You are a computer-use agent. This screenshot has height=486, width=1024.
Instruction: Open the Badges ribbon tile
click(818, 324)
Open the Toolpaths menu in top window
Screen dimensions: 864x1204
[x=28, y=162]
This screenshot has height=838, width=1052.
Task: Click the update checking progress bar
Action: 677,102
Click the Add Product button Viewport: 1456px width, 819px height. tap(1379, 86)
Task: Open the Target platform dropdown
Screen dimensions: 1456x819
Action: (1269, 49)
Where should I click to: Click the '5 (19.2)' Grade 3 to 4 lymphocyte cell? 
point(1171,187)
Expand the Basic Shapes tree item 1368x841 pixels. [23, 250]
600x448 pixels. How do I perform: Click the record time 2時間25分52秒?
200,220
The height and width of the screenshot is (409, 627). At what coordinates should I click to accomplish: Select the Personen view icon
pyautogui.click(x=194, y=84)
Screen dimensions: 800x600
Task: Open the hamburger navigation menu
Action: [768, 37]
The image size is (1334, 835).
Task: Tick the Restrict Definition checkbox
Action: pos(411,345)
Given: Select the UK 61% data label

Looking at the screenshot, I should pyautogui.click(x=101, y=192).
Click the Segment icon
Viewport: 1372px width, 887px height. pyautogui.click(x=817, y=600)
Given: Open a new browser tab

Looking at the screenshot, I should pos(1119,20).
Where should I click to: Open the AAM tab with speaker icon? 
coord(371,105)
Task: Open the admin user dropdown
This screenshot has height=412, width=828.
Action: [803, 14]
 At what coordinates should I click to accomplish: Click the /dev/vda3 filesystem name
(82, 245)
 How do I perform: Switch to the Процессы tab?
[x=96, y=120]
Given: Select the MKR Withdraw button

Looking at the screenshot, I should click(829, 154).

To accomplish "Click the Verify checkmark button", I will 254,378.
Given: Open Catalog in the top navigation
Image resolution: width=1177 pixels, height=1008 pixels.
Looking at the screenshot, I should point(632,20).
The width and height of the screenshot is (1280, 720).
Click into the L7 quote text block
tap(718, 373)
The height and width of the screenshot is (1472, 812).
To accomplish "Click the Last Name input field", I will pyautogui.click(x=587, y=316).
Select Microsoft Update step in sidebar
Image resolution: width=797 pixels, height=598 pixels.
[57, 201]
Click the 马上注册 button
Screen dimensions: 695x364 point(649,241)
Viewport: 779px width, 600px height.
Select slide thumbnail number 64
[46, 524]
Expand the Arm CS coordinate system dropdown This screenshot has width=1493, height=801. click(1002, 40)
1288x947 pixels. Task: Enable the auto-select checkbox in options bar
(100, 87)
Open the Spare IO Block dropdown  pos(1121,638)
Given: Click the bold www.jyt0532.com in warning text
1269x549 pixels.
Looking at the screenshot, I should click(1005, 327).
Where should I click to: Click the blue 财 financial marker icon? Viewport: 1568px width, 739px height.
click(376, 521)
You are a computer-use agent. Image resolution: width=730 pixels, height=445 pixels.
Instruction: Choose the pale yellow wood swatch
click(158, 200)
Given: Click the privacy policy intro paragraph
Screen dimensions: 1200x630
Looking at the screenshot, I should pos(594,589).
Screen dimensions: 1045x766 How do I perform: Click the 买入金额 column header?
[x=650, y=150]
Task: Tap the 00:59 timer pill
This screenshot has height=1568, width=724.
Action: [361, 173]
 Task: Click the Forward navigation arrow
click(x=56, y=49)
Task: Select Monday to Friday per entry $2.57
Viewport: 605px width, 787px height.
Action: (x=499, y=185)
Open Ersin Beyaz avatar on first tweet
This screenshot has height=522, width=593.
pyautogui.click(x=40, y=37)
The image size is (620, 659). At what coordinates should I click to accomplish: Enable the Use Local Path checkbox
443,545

PROBLEM STATEMENT => In full and without error, restate the data.

RESULT BELOW =>
You are a computer-use agent. This screenshot has height=486, width=1024.
Instruction: Open the Badges ribbon tile
click(818, 324)
Open the Toolpaths menu in top window
Screen dimensions: 864x1204
[x=28, y=162]
This screenshot has height=838, width=1052.
Task: Click the update checking progress bar
Action: 677,102
Click the Add Product button Viewport: 1456px width, 819px height. tap(1379, 86)
Task: Open the Target platform dropdown
Screen dimensions: 1456x819
Action: (1269, 49)
Where should I click to: Click the '5 (19.2)' Grade 3 to 4 lymphocyte cell? 
point(1171,187)
Expand the Basic Shapes tree item 1368x841 pixels. [23, 250]
600x448 pixels. How do I perform: Click the record time 2時間25分52秒?
200,220
The height and width of the screenshot is (409, 627). At what coordinates should I click to accomplish: Select the Personen view icon
pyautogui.click(x=194, y=84)
Screen dimensions: 800x600
Task: Open the hamburger navigation menu
Action: [768, 37]
The image size is (1334, 835).
Task: Tick the Restrict Definition checkbox
Action: pos(411,345)
Given: Select the UK 61% data label

Looking at the screenshot, I should pyautogui.click(x=101, y=192).
Click the Segment icon
Viewport: 1372px width, 887px height. pyautogui.click(x=817, y=600)
Given: Open a new browser tab

Looking at the screenshot, I should pos(1119,20).
Where should I click to: Open the AAM tab with speaker icon? 
coord(371,105)
Task: Open the admin user dropdown
This screenshot has height=412, width=828.
Action: [803, 14]
 At what coordinates should I click to accomplish: Click the /dev/vda3 filesystem name
(82, 245)
 How do I perform: Switch to the Процессы tab?
[x=96, y=120]
Given: Select the MKR Withdraw button

Looking at the screenshot, I should click(829, 154).

To accomplish "Click the Verify checkmark button", I will 254,378.
Given: Open Catalog in the top navigation
Image resolution: width=1177 pixels, height=1008 pixels.
Looking at the screenshot, I should point(632,20).
The width and height of the screenshot is (1280, 720).
Click into the L7 quote text block
tap(718, 373)
The height and width of the screenshot is (1472, 812).
To accomplish "Click the Last Name input field", I will pyautogui.click(x=587, y=316).
Select Microsoft Update step in sidebar
Image resolution: width=797 pixels, height=598 pixels.
[57, 201]
Click the 马上注册 button
Screen dimensions: 695x364 point(649,241)
Viewport: 779px width, 600px height.
Select slide thumbnail number 64
[46, 524]
Expand the Arm CS coordinate system dropdown This screenshot has width=1493, height=801. click(1002, 40)
1288x947 pixels. Task: Enable the auto-select checkbox in options bar
(100, 87)
Open the Spare IO Block dropdown  pos(1121,638)
Given: Click the bold www.jyt0532.com in warning text
1269x549 pixels.
Looking at the screenshot, I should click(1005, 327).
Where should I click to: Click the blue 财 financial marker icon? Viewport: 1568px width, 739px height.
click(376, 521)
You are a computer-use agent. Image resolution: width=730 pixels, height=445 pixels.
Instruction: Choose the pale yellow wood swatch
click(158, 200)
Given: Click the privacy policy intro paragraph
Screen dimensions: 1200x630
Looking at the screenshot, I should pos(594,589).
Screen dimensions: 1045x766 How do I perform: Click the 买入金额 column header?
[x=650, y=150]
Task: Tap the 00:59 timer pill
This screenshot has height=1568, width=724.
Action: [361, 173]
 Task: Click the Forward navigation arrow
click(x=56, y=49)
Task: Select Monday to Friday per entry $2.57
Viewport: 605px width, 787px height.
Action: (x=499, y=185)
Open Ersin Beyaz avatar on first tweet
This screenshot has height=522, width=593.
pyautogui.click(x=40, y=37)
The image size is (620, 659). At what coordinates should I click to accomplish: Enable the Use Local Path checkbox
443,545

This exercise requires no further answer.